Corinne se tenait devant la plancha, droite comme un piquet dans sa robe d’été beige. Pas un regard pour le tablier de Camille, pour la sueur qui perlait à son front, pour le barbecue qui fumait depuis le matin. Juste cette main tendue, paume ouverte, comme on la tend au guichet d’une cantine.

Camille reposa la fourchette. Lentement. Le grésillement du gigot sur la grille emplissait le silence.

— Corinne, dit-elle d’une voix trop calme, ce n’est pas un snack ici. Et je ne suis pas ta serveuse.
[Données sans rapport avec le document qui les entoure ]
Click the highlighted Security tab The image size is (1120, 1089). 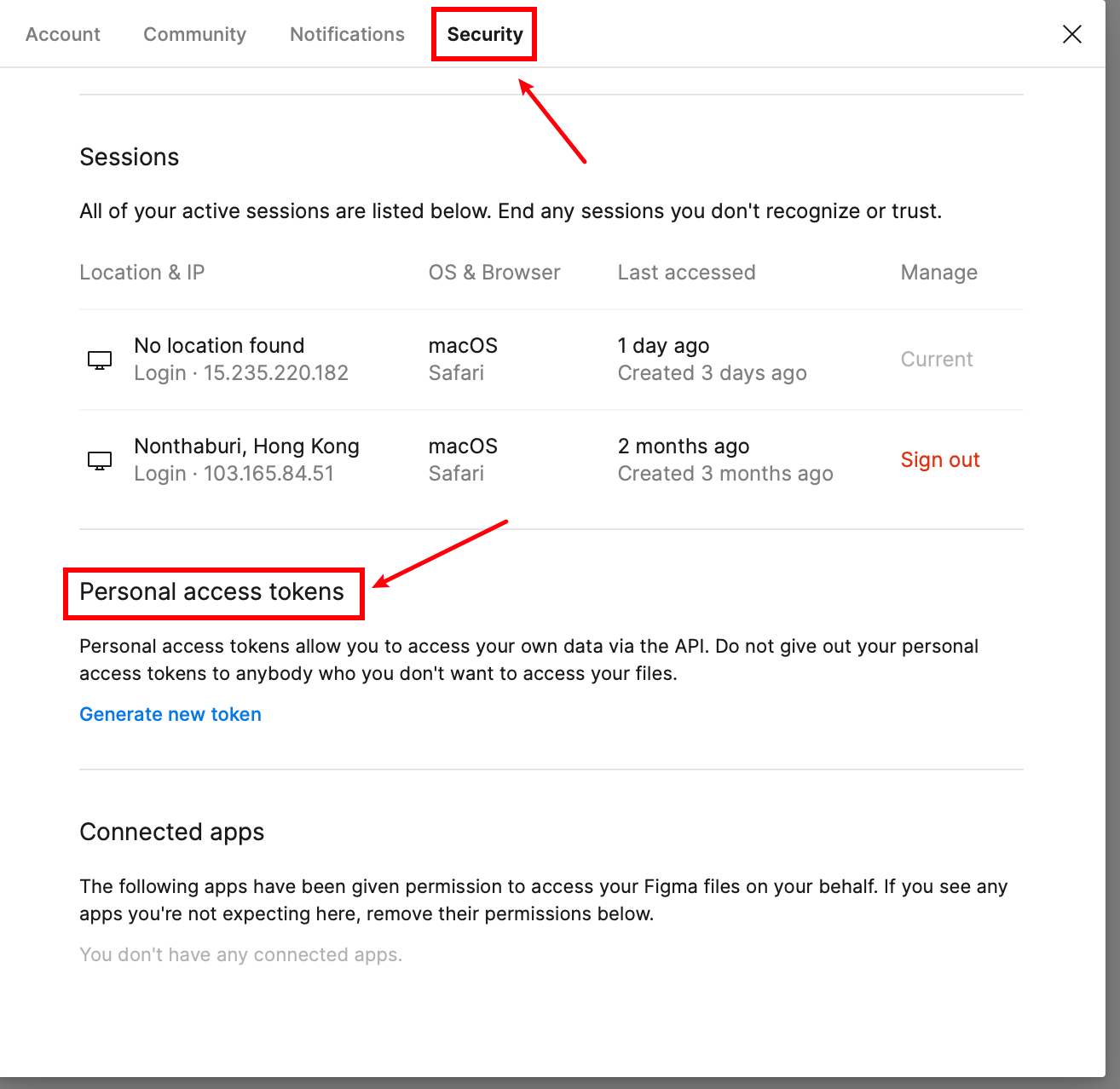pos(483,34)
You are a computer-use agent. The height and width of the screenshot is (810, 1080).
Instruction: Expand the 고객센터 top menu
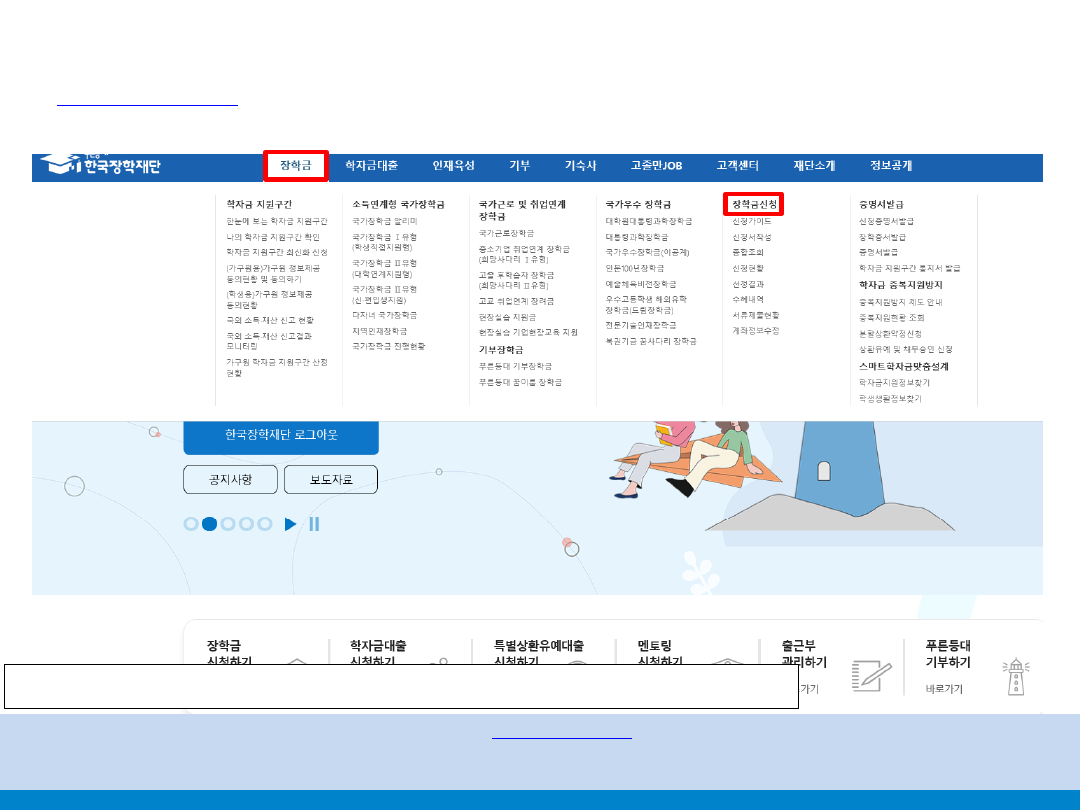(738, 166)
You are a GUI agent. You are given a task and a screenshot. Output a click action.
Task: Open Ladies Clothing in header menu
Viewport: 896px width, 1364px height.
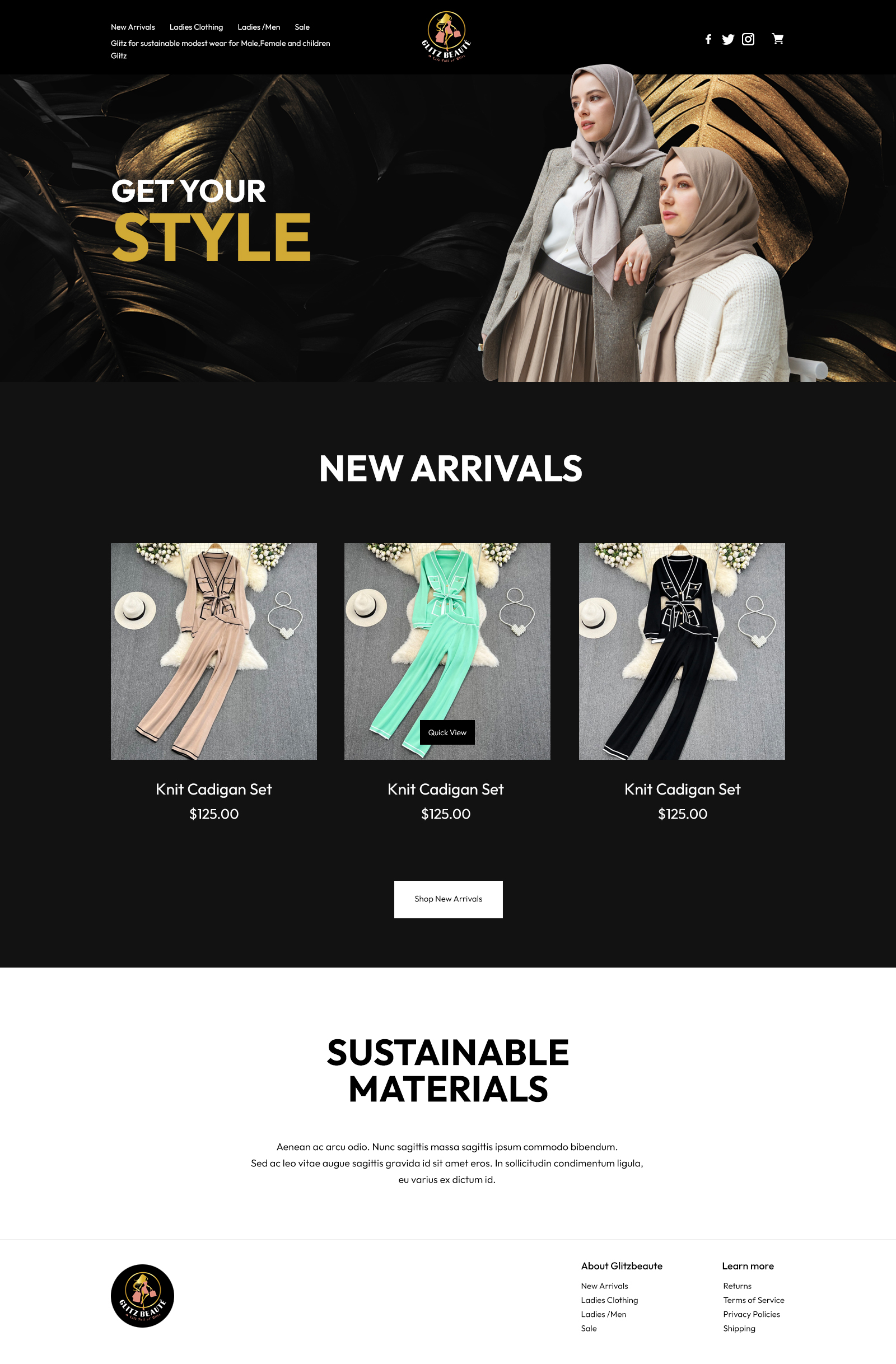coord(196,27)
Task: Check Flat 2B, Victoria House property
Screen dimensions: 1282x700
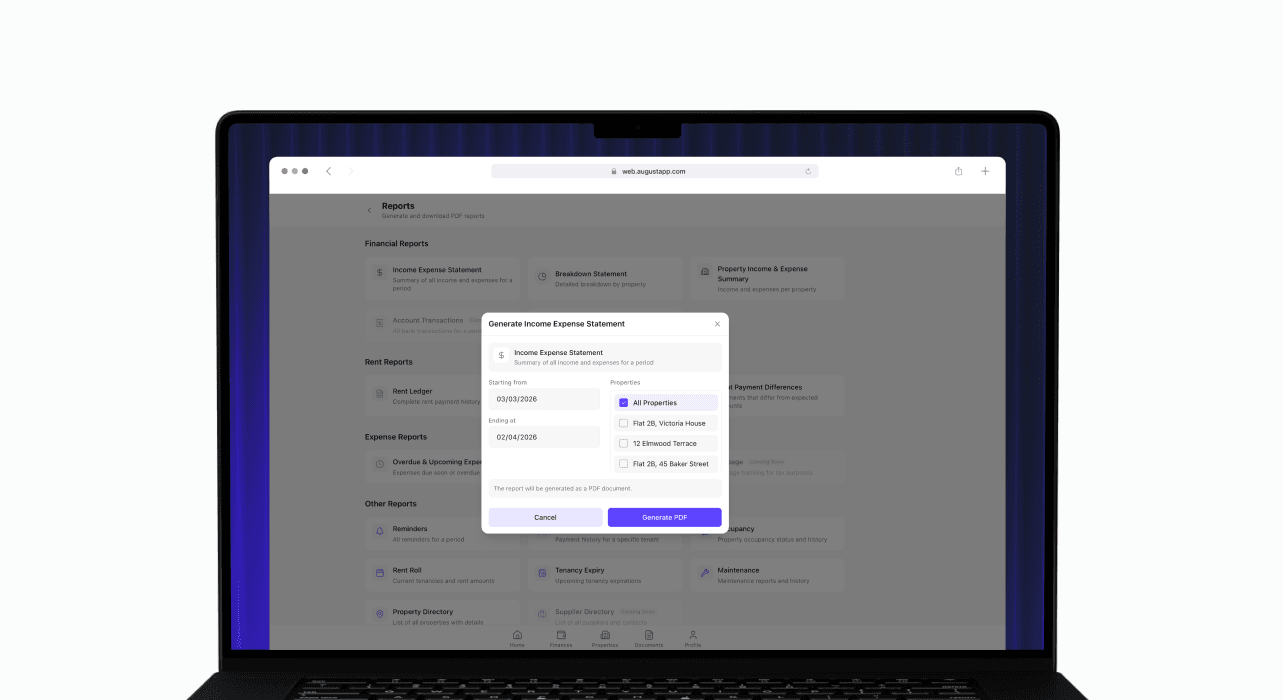Action: pos(625,422)
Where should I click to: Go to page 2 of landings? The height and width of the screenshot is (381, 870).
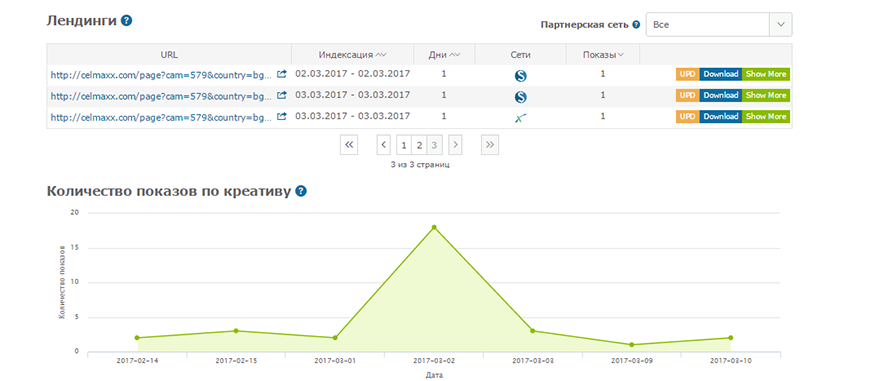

Sa belle-sœur haussa les sourcils, un sourire en coin flottant sur ses lèvres, l’air de dire « oh là là, on est susceptible ». Derrière elle, appuyé contre le hayon du monospace, son mari Jérôme pianotait sur son téléphone. Les deux garçons se chamaillaient à l’arrière, vitres ouvertes, sans même avoir salué leur tante.

Antoine, le mari de Camille, sortit de la cuisine d’été avec un saladier de pêches. Il s’arrêta net en voyant la scène. Le saladier resta en suspens entre ses mains, comme un vase qu’on hésite à poser sur une table branlante. Il connaissait ce ton. Ce calme-là, c’était le pire.

Mais pour comprendre comment on en était arrivé à cette scène sous le tilleul, avec le thym qui brûlait dans les braises et la honte qui montait aux joues d’Antoine, il faut remonter trois mois plus tôt.

Tout avait commencé par un simple texto. Un samedi de mai, la chaleur écrasait déjà la vallée de l’Hérault. Camille et Antoine venaient d’emménager pour l’été dans la bastide héritée des grands-parents, un vieux mas en pierre niché au bout d’une route sinueuse, avec une vue imprenable sur les vignes et un figuier centenaire qui ombrageait la terrasse.

« On passait dans le coin, ça vous dit si on fait un saut ? »

Corinne, la sœur d’Antoine. Ils n’étaient pas spécialement proches — quatre ans d’écart, des vies différentes, elle dans sa villa de lotissement près de Montpellier, lui dans son deux-pièces en ville le reste de l’année. Mais la bastide, c’était le territoire des vacances, le lieu où les distances s’effacent. Camille avait répondu oui avec enthousiasme. La famille, c’est sacré, et puis la maison était grande, le jardin immense, autant que ça vive.

Ce premier samedi, tout fut parfait. Antoine avait allumé le barbecue, Camille avait préparé des brochettes marinées au citron confit, une salade de roquette du potager, un clafoutis aux abricots. Corinne et Jérôme étaient arrivés les bras chargés — une bouteille de rosé de chez le caviste, un filet de melons. Les enfants couraient après les cigales, on riait fort, on refaisait le monde jusqu’au coucher du soleil. En partant, Corinne avait embrassé Camille sur les deux joues : « Merci ma belle, on revient quand vous voulez. »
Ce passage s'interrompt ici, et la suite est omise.